Believe me, I’ve got nothing but love and a whole lot of gratitude. My ego wouldn’t be doing cartwheels and high-fiving itself right now if it wasn’t for all of you who actually read what I write. You’re all crazy, and awesome, and talented and quirky and funny and honest and brilliant. I’m honored to have a little corner in this amazing Word Press community.

Last year I would’ve ended with You’re Welcome, this year I’ll try Thank you.

xoxo

Tracy

 

75 replies

  1. Tracy,
    What can I say. I truly enjoy your writing. Whether it’s a funny story, a sad story, and just silly, I always find your writing entertaining and that’s why I read. Keep up the great work and congrats on a great year.
    Twindaddy

  2. Much as I enjoy and enjoyed your humorous posts for their sponaneity and ‘don’t care’ attitude, when you started writing your more serious posts I was completely blown away by your writing style and content – it was like you’d been born to write, which I think is true, still. Born to write. Keep on writing. Keep on being yourself.

    • Thank you! You were one of my very first followers and followee’s. I have always loved your writing and look forward to many more years of blogging banter my friend. I think you’re an incredibly talented writer.
      Tracy

  3. Congratulations, Tracy! You have put some amazing posts out there and you offer the best of both funny and serious. I never know what I’m gonna get and that’s one of the reasons I really enjoy visiting your site. A big fucking pat on the back.

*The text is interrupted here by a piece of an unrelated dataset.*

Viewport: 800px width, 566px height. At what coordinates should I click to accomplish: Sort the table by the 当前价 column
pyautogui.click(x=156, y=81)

  4. Happy Blogging Birthday! So glad to have found you over here in Ireland. The Beef Strog post was the first of yours I read and was really taken by it. But, I also love the way you can shift gear, change subject and make me laugh so much I think I’ll get sick!

    Here’s to another year of great writing and most importantly, happiness!

  5. I think you’ve really evolved as a writer since you first began. Your writing was never bad, far from it, but there’s an earnest quality about your most recent writing that I really enjoy.

  6. Happy to be one of the many followers and supporters of yours. I always enjoy what you write whether it be ‘fuckity fuck’ or your recent gems. Congrats on a year and the success you have had!

  7. I started reading you for the humor, it was raw and outrageous. I’m no judge of writing, but your memoir stories are captivating. You wrote the only 8000 word post I’ve ever read, and it was a really great read. Wit, honesty, vulnerability – it’s wonderful Tracy. Congrats on your anniversary!

    • You are sweeter than a cotton candy kitten playing with a unicorn baby in a field of sugar coated sunflowers.
      I am no judge of writing by any means. I went to art school and majored in illustration for gods sake. I just write and it keeps me sane. It’s an added bonus to connect with fabulous peeps such as your bad ass self.
      Thank you,
      Tracy

      • LOL – that’s a little too sweet! I went to art school too. I majored in life drawing – a highly marketable skill. I think I’ll take my bad-ass self outside and shoot me a fucking woodpecker! Here’s to another great year of writing!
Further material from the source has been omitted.